The Gabala station, located in northwest Azerbaijan, was built during the Soviet era as one of the most important elements of the Soviet Union's missile defense system. The radar station was established in 1985 when Russia and Azerbaijan were still part of the Soviet Union. (Sokhov, 2010). For the past decade, Russia has paid Azerbaijan $7 million a year in rent for the facility, along with other operational charges.

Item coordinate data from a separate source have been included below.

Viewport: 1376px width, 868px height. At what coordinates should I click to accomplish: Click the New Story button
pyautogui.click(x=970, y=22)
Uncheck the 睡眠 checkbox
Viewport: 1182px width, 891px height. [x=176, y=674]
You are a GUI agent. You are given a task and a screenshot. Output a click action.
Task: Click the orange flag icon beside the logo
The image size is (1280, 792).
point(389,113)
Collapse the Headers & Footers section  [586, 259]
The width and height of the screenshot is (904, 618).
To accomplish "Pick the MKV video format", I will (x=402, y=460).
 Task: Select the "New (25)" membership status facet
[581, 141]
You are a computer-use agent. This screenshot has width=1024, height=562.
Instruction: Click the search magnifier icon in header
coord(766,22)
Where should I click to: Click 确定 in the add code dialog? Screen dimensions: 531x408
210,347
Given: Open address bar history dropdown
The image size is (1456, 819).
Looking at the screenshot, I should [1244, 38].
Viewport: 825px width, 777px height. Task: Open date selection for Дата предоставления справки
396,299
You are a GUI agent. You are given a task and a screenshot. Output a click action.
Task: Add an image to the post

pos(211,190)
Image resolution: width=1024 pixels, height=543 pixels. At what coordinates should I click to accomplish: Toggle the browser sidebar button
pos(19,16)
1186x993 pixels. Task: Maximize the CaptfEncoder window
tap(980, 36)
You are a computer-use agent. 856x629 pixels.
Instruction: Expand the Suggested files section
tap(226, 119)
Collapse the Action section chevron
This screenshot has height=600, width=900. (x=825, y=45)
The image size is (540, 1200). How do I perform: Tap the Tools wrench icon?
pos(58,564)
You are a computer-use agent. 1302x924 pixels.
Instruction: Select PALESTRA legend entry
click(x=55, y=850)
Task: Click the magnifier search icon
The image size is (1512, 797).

In 2002, Vladimir Putin personally tried to solve the problem of the Gabala radar station which was brought up in negotiations in January of that year, but on the basis of a three-day visit, he only managed to convince the Heydar Aliyev to conduct a detailed environmental review station, with the goal of assessing the impact of its activities to the health of citizens and the environment. The research lasted for almost six months, and the final report of the joint committee went to the table to Heydar Aliyev in the last week of July. A new series of negotiations began, which was completed to the mutual satisfaction of both parties on September 7 in Moscow during a meeting of defense ministers of Russia and Azerbaijan. They stated that it was possible to agree on all the controversial issues - an agreement on the conditions of existence on the territory of Azerbaijan's Gabala radar station will be signed at the end of this year during a visit Heydar Aliyev to Moscow. With the lease set to expire this year which was signed in 2002, the two countries had been in protracted negotiations over new terms, with Azerbaijan demanding $300 million a year (Herszenhorn, 2012).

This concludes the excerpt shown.